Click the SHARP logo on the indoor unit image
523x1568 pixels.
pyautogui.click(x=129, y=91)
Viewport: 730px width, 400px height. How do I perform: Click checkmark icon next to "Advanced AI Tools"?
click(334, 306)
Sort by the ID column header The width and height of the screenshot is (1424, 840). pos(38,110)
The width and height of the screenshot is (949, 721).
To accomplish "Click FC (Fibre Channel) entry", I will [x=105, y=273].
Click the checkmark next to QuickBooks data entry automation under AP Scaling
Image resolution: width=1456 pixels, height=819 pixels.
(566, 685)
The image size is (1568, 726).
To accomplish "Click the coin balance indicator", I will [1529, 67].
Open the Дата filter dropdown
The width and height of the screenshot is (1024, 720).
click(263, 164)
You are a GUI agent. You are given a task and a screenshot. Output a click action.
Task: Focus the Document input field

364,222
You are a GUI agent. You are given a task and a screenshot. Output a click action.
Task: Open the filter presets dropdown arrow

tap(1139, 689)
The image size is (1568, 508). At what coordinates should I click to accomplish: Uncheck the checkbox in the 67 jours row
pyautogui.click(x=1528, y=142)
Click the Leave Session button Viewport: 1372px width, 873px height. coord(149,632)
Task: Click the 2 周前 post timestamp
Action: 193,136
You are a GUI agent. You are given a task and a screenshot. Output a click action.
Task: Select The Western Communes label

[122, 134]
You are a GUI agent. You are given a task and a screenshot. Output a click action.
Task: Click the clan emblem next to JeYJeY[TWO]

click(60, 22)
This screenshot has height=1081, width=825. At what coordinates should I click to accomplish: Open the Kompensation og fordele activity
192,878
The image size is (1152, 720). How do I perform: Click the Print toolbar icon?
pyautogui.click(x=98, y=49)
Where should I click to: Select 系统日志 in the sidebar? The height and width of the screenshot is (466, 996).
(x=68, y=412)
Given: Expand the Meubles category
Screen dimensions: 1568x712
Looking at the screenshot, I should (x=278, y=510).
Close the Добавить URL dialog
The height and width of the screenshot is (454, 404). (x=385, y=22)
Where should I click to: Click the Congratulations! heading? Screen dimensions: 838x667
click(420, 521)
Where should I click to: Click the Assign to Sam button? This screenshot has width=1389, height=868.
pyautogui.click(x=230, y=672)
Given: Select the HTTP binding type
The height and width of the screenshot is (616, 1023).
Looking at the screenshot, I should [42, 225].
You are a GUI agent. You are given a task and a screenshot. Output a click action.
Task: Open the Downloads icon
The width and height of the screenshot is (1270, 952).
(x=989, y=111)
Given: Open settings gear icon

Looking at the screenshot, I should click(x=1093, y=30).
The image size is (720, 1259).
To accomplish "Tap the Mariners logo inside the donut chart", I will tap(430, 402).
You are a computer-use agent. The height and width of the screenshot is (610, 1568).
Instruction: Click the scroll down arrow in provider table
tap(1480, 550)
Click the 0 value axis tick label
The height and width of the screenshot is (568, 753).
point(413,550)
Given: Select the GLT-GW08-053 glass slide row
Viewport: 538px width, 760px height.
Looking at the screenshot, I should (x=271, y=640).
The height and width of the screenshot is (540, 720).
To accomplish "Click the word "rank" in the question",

=== WHAT THE TASK REQUIRES ===
Everything above from the line containing "Open the Дата filter dropdown" down to the line containing "Given: Expand the Meubles category" should be copied exactly, both end lines included, and nothing else.

=== RESPONSE FOR THIS EXERCISE ===
Open the Дата filter dropdown
The width and height of the screenshot is (1024, 720).
click(263, 164)
You are a GUI agent. You are given a task and a screenshot. Output a click action.
Task: Focus the Document input field

364,222
You are a GUI agent. You are given a task and a screenshot. Output a click action.
Task: Open the filter presets dropdown arrow

tap(1139, 689)
The image size is (1568, 508). At what coordinates should I click to accomplish: Uncheck the checkbox in the 67 jours row
pyautogui.click(x=1528, y=142)
Click the Leave Session button Viewport: 1372px width, 873px height. coord(149,632)
Task: Click the 2 周前 post timestamp
Action: 193,136
You are a GUI agent. You are given a task and a screenshot. Output a click action.
Task: Select The Western Communes label

[122, 134]
You are a GUI agent. You are given a task and a screenshot. Output a click action.
Task: Click the clan emblem next to JeYJeY[TWO]

click(60, 22)
This screenshot has height=1081, width=825. At what coordinates should I click to accomplish: Open the Kompensation og fordele activity
192,878
The image size is (1152, 720). How do I perform: Click the Print toolbar icon?
pyautogui.click(x=98, y=49)
Where should I click to: Select 系统日志 in the sidebar? The height and width of the screenshot is (466, 996).
(x=68, y=412)
Given: Expand the Meubles category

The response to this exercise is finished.